Problem statement
Before answering, work out how many lines below contain the string "tick"; the reply is that number alone.

Stored data
- - - -

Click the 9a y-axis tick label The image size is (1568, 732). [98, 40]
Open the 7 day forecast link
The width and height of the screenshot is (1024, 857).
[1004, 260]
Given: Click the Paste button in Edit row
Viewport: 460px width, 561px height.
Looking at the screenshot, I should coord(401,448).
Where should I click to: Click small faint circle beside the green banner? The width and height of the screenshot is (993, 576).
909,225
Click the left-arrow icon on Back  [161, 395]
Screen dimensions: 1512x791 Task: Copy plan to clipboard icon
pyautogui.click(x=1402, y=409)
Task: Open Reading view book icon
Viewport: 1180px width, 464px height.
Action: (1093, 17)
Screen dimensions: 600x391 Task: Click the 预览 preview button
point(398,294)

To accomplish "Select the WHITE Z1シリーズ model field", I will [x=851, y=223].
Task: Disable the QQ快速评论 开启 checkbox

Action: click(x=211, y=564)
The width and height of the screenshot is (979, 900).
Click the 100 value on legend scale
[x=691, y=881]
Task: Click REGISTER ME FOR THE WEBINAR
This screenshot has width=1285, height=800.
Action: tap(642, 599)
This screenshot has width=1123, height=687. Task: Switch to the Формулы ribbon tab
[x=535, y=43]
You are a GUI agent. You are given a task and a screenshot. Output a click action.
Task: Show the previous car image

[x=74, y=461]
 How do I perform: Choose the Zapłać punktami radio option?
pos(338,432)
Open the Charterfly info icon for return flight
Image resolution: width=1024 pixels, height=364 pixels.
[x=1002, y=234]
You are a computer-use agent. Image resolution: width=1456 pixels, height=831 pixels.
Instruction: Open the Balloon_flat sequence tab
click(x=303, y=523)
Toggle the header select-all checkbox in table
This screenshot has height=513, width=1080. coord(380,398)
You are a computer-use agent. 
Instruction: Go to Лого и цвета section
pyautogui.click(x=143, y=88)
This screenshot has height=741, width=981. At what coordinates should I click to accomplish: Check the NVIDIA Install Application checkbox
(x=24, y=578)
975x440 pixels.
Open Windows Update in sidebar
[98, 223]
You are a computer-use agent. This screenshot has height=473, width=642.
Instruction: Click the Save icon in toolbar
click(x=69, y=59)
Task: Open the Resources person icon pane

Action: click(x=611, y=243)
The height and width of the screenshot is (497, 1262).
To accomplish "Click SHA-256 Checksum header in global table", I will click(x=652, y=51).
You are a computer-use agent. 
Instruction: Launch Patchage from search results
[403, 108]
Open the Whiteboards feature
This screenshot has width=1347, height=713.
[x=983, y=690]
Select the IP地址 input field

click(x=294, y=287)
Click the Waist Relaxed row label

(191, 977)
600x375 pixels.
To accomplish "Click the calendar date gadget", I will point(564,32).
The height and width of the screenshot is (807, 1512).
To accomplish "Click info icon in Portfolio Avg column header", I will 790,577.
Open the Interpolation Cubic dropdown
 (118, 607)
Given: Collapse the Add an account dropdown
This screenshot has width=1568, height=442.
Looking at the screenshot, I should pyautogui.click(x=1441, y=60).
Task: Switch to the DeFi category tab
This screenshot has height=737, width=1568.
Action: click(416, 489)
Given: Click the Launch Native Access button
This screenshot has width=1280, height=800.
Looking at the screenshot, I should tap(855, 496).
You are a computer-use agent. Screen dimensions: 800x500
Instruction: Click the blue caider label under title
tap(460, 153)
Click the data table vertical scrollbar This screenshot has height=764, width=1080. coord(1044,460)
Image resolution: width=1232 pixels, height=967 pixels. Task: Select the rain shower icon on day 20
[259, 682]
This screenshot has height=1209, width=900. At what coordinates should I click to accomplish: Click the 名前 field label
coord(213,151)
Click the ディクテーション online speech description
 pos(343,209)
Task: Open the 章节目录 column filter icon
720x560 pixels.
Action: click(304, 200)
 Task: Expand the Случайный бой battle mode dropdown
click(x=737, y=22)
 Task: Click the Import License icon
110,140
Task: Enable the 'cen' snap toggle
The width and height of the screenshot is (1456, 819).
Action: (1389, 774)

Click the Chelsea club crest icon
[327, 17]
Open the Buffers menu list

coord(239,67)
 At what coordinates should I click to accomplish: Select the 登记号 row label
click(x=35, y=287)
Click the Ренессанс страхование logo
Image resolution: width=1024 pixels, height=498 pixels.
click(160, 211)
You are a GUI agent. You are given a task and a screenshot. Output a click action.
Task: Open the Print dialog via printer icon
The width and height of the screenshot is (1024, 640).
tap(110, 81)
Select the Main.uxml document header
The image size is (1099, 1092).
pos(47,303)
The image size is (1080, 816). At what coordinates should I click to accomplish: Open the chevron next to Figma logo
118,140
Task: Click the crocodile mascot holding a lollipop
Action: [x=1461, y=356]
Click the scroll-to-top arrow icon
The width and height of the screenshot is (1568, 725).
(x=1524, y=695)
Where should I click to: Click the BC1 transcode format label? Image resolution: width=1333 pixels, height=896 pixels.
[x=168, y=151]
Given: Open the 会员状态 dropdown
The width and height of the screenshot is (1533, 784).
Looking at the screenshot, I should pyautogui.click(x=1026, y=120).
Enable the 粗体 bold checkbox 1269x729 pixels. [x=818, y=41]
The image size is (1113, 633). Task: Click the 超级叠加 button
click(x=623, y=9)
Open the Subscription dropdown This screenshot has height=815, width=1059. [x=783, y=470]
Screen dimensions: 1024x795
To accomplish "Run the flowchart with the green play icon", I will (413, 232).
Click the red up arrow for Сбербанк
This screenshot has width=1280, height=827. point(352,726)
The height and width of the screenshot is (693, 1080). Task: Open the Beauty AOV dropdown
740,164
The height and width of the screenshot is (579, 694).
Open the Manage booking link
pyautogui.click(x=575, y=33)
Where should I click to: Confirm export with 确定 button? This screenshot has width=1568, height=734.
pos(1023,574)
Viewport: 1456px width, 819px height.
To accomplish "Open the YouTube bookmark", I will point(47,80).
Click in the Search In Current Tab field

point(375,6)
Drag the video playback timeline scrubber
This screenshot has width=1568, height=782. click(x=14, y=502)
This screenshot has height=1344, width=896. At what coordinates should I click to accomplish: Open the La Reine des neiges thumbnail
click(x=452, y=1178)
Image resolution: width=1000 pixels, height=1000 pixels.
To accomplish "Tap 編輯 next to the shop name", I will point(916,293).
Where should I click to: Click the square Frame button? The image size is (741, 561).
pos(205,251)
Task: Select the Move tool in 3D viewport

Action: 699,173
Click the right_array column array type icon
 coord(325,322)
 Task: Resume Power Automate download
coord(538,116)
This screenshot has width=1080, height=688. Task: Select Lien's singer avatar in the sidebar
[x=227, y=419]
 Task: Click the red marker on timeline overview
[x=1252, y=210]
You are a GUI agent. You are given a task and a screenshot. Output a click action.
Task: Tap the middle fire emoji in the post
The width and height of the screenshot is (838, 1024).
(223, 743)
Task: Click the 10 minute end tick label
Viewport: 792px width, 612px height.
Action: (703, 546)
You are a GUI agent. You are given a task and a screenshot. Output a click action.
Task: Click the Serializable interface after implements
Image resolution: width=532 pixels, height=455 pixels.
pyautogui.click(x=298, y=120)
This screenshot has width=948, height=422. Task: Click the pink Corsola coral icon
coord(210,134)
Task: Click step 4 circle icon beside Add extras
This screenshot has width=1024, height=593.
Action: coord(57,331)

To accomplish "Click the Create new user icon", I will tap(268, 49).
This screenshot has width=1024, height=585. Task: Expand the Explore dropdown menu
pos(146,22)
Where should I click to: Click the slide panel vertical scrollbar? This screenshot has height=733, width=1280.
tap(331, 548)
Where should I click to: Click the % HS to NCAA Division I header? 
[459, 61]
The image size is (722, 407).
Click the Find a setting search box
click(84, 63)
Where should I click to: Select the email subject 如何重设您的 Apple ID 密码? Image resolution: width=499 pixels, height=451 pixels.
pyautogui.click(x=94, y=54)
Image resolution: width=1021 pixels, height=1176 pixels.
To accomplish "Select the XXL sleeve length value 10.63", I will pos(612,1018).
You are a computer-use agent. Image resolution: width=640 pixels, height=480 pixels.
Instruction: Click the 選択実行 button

- - - -

Final answer
2